Статья все разрастается и начинает постепенно превращаться в частичный пересказ книги - так что я остановлюсь на первой части и не буду приводить примеров из второй, где речь пойдет не о дефицитах, не о недостатке памяти или каких-то чувств, а об избытка, черзмерном изобилии определенных ощущений и чувств. Просто вновь отмечу, что чтение Сакса раскрывает совершенно неожиданные стороны человеческой природы. Особенно интересно то, что он много раз и с большм уважением отзывается о трудах русского невролога, основателя отечественной нейропсихологии Александра Лурии.

Традиция клинических историй, построенных вокруг человека и его судьбы, достигла расцвета в девятнадцатом веке, но позже, с развитием безличной неврологии, стала постепенно угасать. А. Р. Лурия[1] писал: “Способность описывать, так широко распространенная среди великих неврологов и психиатров XIX века, сейчас почти исчезла. <…> Ее необходимо восстановить”. В своих поздних работах, таких как “Маленькая книжка о большой памяти (Ум мнемониста)” и “Потерянный и возвращенный мир”, он пытается возродить эту утерянную форму. Вышедшие из-под пера Лурии истории из клинической практики связаны с прошлым, с традициями девятнадцатого века, с описаниями Гиппократа, первого медицинского историка, с давним обычаем больных рассказывать врачам о себе и своих болезнях.

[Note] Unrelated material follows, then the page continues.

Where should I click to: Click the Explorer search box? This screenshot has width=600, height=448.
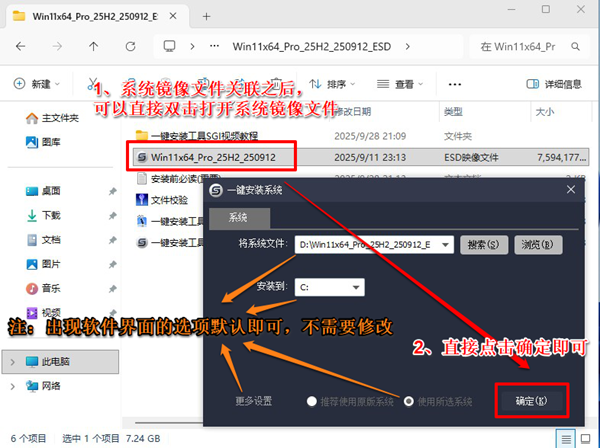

Классические повествовательные сюжеты разворачиваются вокруг персонажей-архетипов – героев, жертв, мучеников, воинов. Пациенты невропатолога воплощают в себе всех этих персонажей, но в рассказанных ниже странных историях они предстают и чем-то большим. Сводятся ли к привычным мифам и метафорам образы “заблудившегося морехода” и других удивительных героев этой книги? Их можно назвать странниками – но в невообразимо далеких краях, в местах, которые без них трудно было бы даже помыслить. Я вижу в их странствиях отблеск чуда и сказки, и именно поэтому в качестве одного из эпиграфов выбрал метафору Ослера – образ “Тысячи и одной ночи”. В историях болезни моих пациентов кроется элемент притчи и приключения. Научное и романтическое сливаются тут в одно – Лурия любил говорить о “романтической науке”, – и в каждом из описываемых случаев (как и в моей предыдущей книге “Пробуждения”), в каждой судьбе мы оказываемся на перекрестке факта и мифа.